'''

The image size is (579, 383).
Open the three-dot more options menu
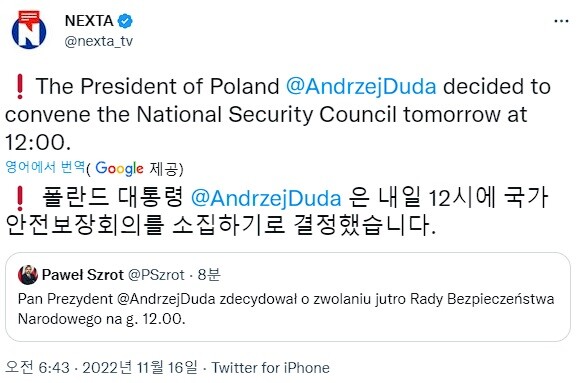tap(561, 21)
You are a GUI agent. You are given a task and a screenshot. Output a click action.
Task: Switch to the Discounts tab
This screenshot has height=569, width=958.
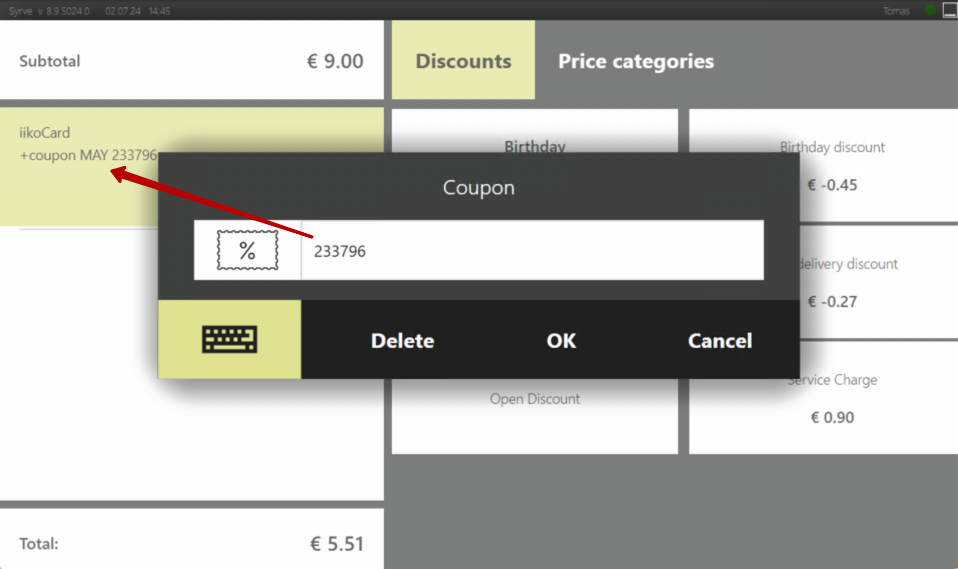tap(463, 61)
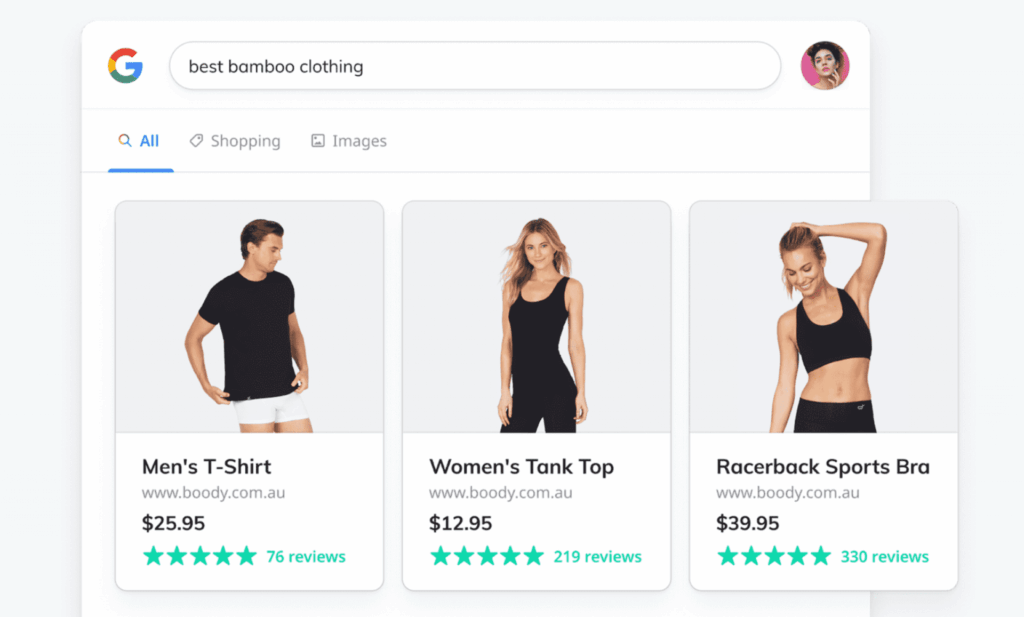The width and height of the screenshot is (1024, 617).
Task: Open the Racerback Sports Bra product title
Action: coord(823,466)
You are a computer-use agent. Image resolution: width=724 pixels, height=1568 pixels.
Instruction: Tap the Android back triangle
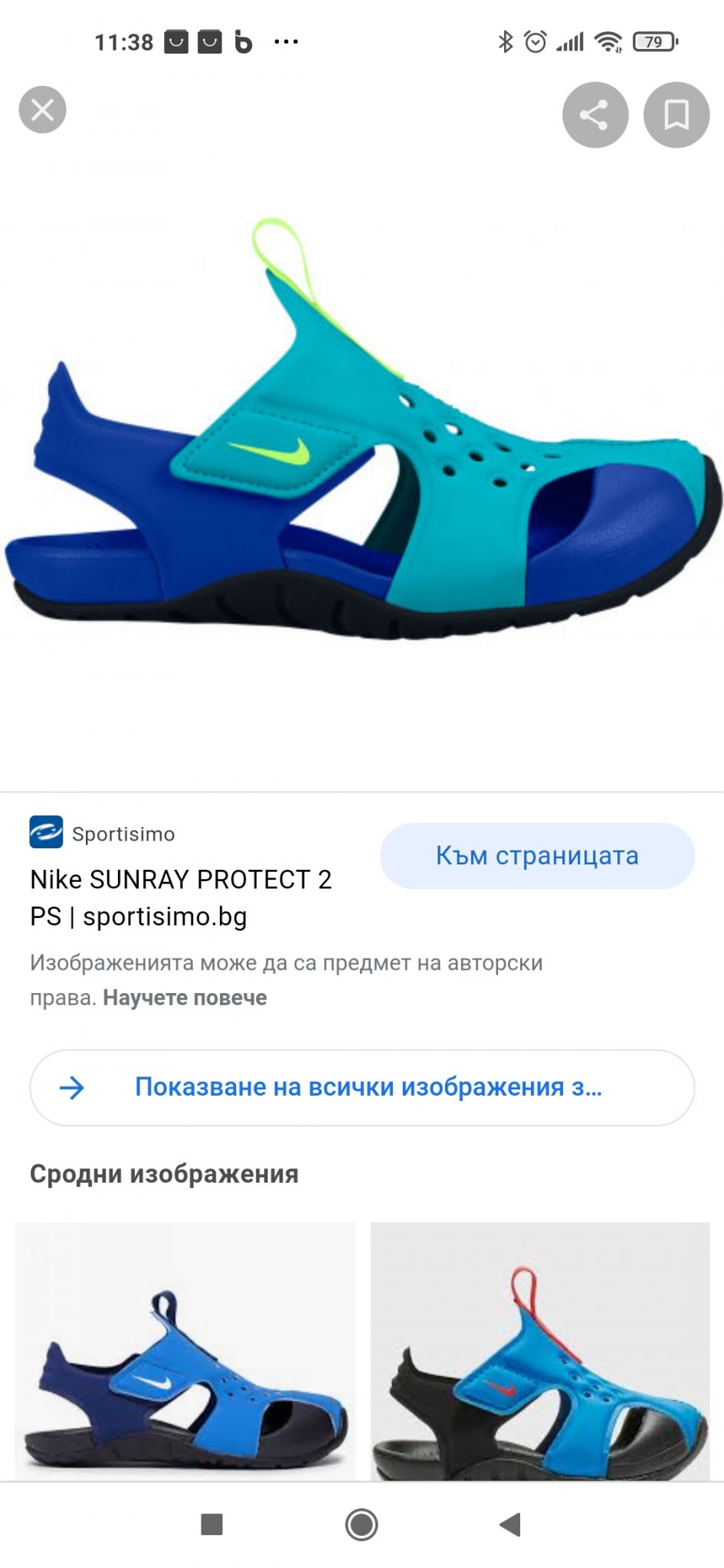(510, 1524)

'''

Exact copy, no pictures: please print the data above once more.

RESULT BELOW:
The image size is (579, 383).
Open the three-dot more options menu
tap(561, 21)
You are a GUI agent. You are given a task and a screenshot. Output a click action.
Task: Switch to the Discounts tab
This screenshot has height=569, width=958.
tap(463, 61)
The width and height of the screenshot is (1024, 617).
Task: Open the Racerback Sports Bra product title
Action: coord(823,466)
You are a computer-use agent. Image resolution: width=724 pixels, height=1568 pixels.
Instruction: Tap the Android back triangle
(510, 1524)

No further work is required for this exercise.